» Passage provided:
════════════════════

Additionally, many prominent and well established pianists would seek out his advice, particularly on playing French composers, which included Claude Debussy. Philipp often championed new music throughout his long life, and would frequently edit the works of contemporary composers, such as Sergei Prokofiev and Maurice Ravel. He was close friends with many of the leading pianists and composers of his day, including Leopold Godowsky, Ferruccio Busoni, Josef Hofmann, Ignacy Jan Paderewski, Alfred Cortot, Lazare-Lévy, Emile-Robert Blanchet, Béla Bartók, Nadia Boulanger, Jules Massenet, Cécile Chaminade, Gabriel Fauré and Charles-Marie Widor.

Philipp taught piano to Igor Stravinsky and his son Soulima, and Stravinsky practiced the exercises from the Complete School of Technique almost daily. Contemporary commentators have noted that influence of these exercises on Stravinsky's compositions is clear.

════════════════════

[Items from a dataset]
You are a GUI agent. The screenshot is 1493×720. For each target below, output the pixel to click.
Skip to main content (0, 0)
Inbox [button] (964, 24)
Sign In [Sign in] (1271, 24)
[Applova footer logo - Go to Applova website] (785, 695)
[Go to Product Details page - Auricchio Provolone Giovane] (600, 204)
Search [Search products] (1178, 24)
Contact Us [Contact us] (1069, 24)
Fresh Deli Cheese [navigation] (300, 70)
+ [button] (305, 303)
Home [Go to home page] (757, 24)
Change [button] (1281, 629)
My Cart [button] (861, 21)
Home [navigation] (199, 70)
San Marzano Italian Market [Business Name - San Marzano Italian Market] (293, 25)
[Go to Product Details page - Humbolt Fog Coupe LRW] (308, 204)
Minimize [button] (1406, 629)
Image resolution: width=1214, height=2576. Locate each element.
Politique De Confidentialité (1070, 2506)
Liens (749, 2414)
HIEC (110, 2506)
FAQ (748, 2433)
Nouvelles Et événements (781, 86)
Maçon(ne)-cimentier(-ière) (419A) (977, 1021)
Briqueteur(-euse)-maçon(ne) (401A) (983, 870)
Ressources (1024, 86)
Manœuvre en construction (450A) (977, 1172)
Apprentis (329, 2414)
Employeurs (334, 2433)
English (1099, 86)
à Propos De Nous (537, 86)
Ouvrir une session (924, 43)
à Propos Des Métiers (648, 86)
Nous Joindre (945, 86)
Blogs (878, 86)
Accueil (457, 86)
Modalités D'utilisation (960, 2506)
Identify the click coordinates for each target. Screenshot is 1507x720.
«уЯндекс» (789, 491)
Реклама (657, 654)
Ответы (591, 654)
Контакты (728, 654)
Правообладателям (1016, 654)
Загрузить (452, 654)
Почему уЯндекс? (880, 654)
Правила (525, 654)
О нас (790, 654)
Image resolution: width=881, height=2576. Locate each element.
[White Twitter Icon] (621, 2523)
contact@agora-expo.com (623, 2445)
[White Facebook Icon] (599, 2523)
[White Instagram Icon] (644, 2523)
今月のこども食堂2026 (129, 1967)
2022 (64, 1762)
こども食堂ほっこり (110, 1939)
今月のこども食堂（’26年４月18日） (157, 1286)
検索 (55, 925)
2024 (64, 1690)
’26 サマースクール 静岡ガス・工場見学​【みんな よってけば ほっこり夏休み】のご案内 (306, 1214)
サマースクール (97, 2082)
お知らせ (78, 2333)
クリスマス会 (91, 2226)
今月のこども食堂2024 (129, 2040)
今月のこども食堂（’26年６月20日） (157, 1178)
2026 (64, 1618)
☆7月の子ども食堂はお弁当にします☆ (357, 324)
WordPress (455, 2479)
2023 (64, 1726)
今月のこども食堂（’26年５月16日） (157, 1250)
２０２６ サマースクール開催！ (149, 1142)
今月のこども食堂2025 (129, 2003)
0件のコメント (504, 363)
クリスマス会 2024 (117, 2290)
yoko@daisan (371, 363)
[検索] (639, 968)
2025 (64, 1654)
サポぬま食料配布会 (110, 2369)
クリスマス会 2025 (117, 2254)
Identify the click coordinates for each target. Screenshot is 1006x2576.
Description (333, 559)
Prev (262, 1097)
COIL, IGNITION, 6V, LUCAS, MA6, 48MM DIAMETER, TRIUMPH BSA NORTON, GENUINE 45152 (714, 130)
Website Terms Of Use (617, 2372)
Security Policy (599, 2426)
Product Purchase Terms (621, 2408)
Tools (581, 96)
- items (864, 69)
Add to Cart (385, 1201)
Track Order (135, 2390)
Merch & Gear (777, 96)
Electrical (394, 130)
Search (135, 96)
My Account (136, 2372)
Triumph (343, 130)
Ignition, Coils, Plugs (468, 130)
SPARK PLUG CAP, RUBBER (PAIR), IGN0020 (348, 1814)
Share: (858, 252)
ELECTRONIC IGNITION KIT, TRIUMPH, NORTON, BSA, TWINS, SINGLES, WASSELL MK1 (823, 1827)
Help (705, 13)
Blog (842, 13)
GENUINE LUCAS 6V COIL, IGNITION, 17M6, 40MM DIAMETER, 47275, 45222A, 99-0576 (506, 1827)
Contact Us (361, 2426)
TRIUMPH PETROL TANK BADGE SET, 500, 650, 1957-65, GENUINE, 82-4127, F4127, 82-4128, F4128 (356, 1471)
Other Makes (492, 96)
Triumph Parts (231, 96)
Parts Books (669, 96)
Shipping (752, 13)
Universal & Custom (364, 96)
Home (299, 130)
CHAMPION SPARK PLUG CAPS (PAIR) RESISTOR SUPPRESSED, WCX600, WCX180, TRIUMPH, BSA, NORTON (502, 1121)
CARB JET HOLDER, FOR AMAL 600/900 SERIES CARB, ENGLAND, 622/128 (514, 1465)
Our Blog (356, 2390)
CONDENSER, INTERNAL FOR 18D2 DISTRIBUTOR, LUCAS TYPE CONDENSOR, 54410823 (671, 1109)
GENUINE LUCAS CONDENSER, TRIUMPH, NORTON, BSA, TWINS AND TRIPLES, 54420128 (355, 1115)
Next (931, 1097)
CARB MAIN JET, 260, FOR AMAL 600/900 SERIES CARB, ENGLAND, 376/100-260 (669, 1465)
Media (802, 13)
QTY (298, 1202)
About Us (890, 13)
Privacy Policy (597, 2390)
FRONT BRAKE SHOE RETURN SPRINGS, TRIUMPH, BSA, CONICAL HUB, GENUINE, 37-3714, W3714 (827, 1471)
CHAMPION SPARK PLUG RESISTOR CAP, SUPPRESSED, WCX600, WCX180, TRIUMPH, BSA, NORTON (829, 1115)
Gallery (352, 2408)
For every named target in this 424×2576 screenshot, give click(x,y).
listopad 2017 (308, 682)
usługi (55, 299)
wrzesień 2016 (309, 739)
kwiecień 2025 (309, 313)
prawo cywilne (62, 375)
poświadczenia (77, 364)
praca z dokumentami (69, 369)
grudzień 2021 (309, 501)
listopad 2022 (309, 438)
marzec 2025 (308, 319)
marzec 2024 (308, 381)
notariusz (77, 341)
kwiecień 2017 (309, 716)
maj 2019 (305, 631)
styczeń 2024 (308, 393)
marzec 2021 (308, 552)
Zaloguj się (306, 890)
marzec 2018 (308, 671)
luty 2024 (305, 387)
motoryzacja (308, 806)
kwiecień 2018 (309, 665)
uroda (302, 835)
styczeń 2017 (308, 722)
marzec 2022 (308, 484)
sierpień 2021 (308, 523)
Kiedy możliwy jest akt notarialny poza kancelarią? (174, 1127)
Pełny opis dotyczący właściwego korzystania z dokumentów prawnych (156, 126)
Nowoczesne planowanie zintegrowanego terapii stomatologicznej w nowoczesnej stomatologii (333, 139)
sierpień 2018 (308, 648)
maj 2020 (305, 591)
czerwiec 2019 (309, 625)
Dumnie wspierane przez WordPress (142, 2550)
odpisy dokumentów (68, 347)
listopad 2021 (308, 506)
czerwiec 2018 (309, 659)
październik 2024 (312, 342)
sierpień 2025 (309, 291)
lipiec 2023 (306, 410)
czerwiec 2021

════════════════════

Rewrite the passage about Philipp, starting with "Additionally, many prominent" and going on through "and Charles-Marie Widor.", replacing "advice" with "guidance".

» Written solution:
Additionally, many prominent and well established pianists would seek out his guidance, particularly on playing French composers, which included Claude Debussy. Philipp often championed new music throughout his long life, and would frequently edit the works of contemporary composers, such as Sergei Prokofiev and Maurice Ravel. He was close friends with many of the leading pianists and composers of his day, including Leopold Godowsky, Ferruccio Busoni, Josef Hofmann, Ignacy Jan Paderewski, Alfred Cortot, Lazare-Lévy, Emile-Robert Blanchet, Béla Bartók, Nadia Boulanger, Jules Massenet, Cécile Chaminade, Gabriel Fauré and Charles-Marie Widor.